It will involve expanding police powers, centralizing authority and increasing public costs(p27 S 4) in order to implement. More information will be shared by police/border guards/governments of all nations(p26). Public taxpayer dollars will be diverted to train more lawyers(p27 S 5), of all things. Just keep that one in mind the next time you hear healthcare discussions; we're going to be diverting public funds from healthcare to law students (in the US/Canada) should we enact this treaty. ACTA will go further than making us pay for our own shackles, however, taxpayer dollars will also be spent convincing the public in propaganda campaigns that ACTA and similar laws are a good thing, and will explicitly try to subvert existing Canadian(and other local) culture with a made-in-US "culture of intellectual property"(p27 S 5).
Ways Out
To start with, it's probably about time that the treaty-signing process got some public scrutiny, especially in Canada. How is it possible that these treaties which effect a broad spectrum of public interests can be negotiated in secret, against the interests of the canadian public? I know some of you might respond "this is just typical conservative policy", but really, the public, or at the very least parliament should have some say in these matters before they are even agreed upon at the international level beyond conservative trade ministers muck things up for a whole generation.
The next few months will involve first analysis, then discussion and finally some actionable results. When this treaty was first being negotiated, it was completely secret, and the governments involved refused to even acknowledge that the treaty existed. Now that it's public there is a short window of opportunity to defeat it by pressuring elected representatives, protest, and more importantly helping IT companies understand how this will undermine them and their future prospects. DMCA is a major anti-competitive tool and so smaller companies will suffer if its provisions are made globally mandatory. People in the EU have done the best job of organizing cross-political-spectrum alliances against these sorts of things lately, but more of this is called for. Don't write off, for example, the tea party. They might end up being handy, as an organized, politically active group with lots of footsoldiers. Small business will suffer and should be approached and organized against this treaty. The "we" against this treaty should be so massive that they cannot ignore us, and only through ignorance and the shadowy process that was involved in creating this treaty will it is allowed to exist at all.
Legal challenges must be formulated, and now is a good time to start on them. Canada has a strong legal sense of defending our culture from American imperialistic pressures, of which this is only the latest example of. Specifically the section about changing our culture -- that should be fought at all costs in Canada. We have our own culture and do not need to have it extinguished by US corporate media culture. The NDP have so far been a stalwart for Canadian culture, and it's something the NDP has successfully used in the past to find common ground with the liberals (and realistically, this would replace Quebecois culture as well, so the Bloc should be brought under this banner). Looking through the drafts you see again and again the Canadian representative trying to divert attention away from "IP" rights in general and specifically tying them to actionable rights specific to the context in which they are discussed(esp. copyrights and related rights), and over and over the US has been diverting attention back to its own interpretation.

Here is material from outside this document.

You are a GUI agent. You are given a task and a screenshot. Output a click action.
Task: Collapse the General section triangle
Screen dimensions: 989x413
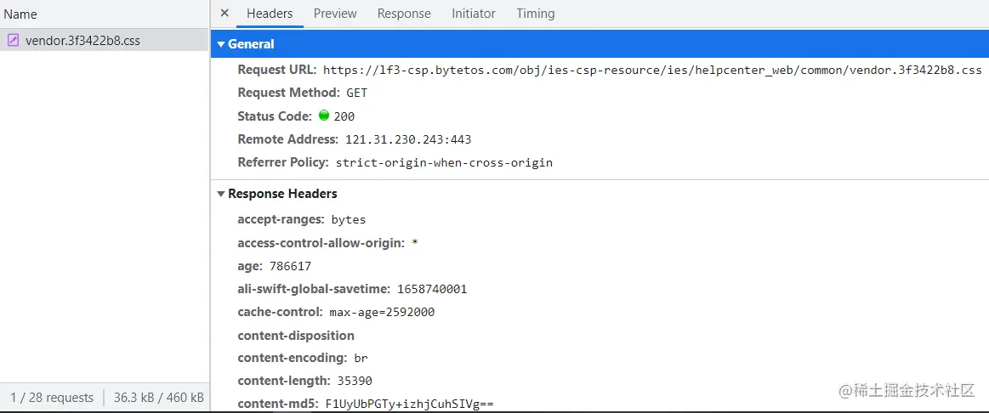(x=221, y=44)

Promote the use of technology to the people who haven't quite caught on yet, and show that this affects everything from our right to use modern 4G cellphones(which are basically computers) to the cloud. Get more people engaged with technology and show them that their ability to make use of the technology is about to be limited by law.
But what if it passes? The people negotiating this treaty have barely any input from the canadian public(or public of other countries) -- it is possible that the conservative government could fall and the liberals could pull Canada from negotiations entirely, but this doesn't look like it's going to happen. But if it does pass, the government will be required to setup focus groups for "rightsholders [and other relevant stakeholder [where appropriate]]" to provide feedback (p29 S 4) on how ACTA is doing. I suspect these groups will largely be used by CRIA and the IFPI tentacles to pressure even more hard-line laws restricting our freedoms, but there is no observable reason so far why
NGOs could not be brought in to bring their own sets of pressures, and to help the technology using public have their say.
As a last resort, we could pressure half the ACTA countries to dissolve the agreement, without the US/whoever support. It's in the document that's how you get out at a last resort. It's not likely to ever happen, but it's still out there -- nothing in this is permanent except by apathy. We can and must resist this apathy, if our ability to learn and use computers as we desire is to continue.